FRANKFORD (WPVI) -- A youth football team in the Frankford section of Philadelphia was all smiles, but not due to a winning touchdown or interception, but because they were able to have a real practice after their equipment was stolen a month ago.
The Frankford Chargers took part in a field day Tuesday evening including a round of practice with members of the Philadelphia Soul arena football team.
Soul owner and ESPN analyst Ron Jaworski's charity, Jaws Youth Playbook, donated thousands of dollars in equipment to replace the items that were stolen.
Soul cheerleaders were also on hand as the group posed for pictures with all their new equipment.
"The kids are super excited to come out here and see all the actual equipment. They were more excited to see the cheerleaders," State Representative Jason Dawkins said.
Last month, vandals broke into the storage shed stealing a lot of the team's equipment.

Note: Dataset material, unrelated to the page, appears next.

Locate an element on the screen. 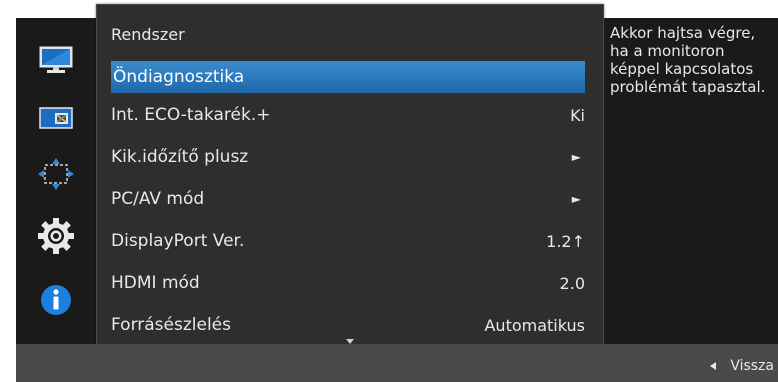  picture-in-picture-icon is located at coordinates (56, 118).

It was big blow considering that last year the Chargers celebrated an undefeated season and won the 2014 American Youth Football National Championship in Florida.
There's a long proud tradition on their home turf of Gambrel Field; it is where the Philadelphia Eagles began as the Frankford Yellow Jackets.

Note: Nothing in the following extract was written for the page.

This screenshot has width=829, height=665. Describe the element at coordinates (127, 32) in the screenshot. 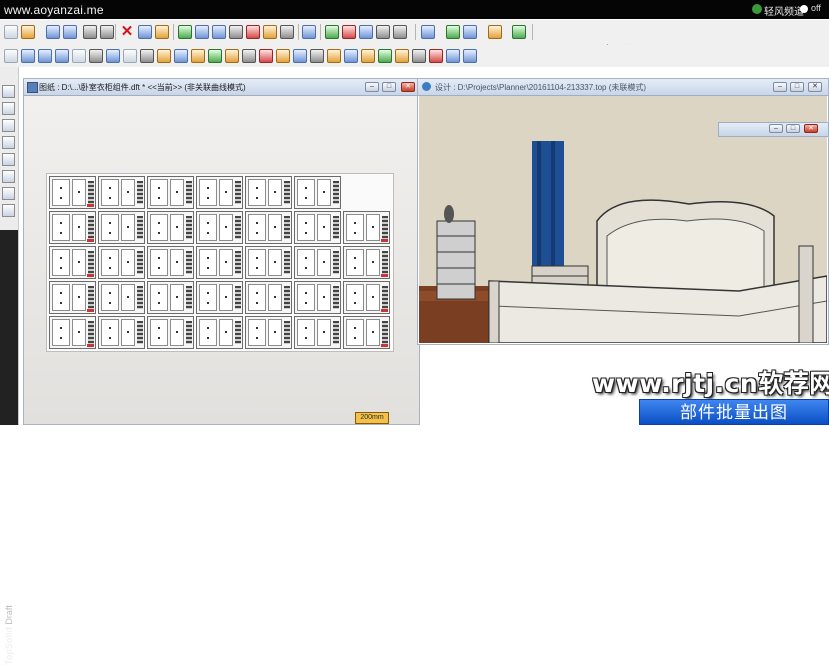

I see `delete-icon: ✕` at that location.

Jaworski, a former Eagle, wants to make sure that tradition carries on.
"The fact that these kids had that taken away from them is absolutely mind-boggling to me that they couldn't play a game that they love. I just felt that it was the right thing to do to try and get these kids some equipment," Jaworski said.
The players themselves are very excited about the new equipment and what it means to morale.
"I thank him for donating this equipment cause we needed it," Fateea McFadden said.
"I feel like that's going to help a lot because a lot of the kids didn't have equipment that fit so now that we have equipment that fits we should be able to go to work and get these wins," David Crawford said.
Since our report a few weeks ago, the Chargers' equipment room has been broken into five more times. But the new equipment is not going to be placed there. It will be stored in a recreation center where they know it's going to be safe and secure.
"When someone takes something from a child, you start to believe that no one cares, but now we see these things being brought back, they know that someone out there listens to our cries and they answered the call," Dawkins said.
Over the years, Jaworski's foundation has built football fields and playgrounds in communities all across the Delaware Valley.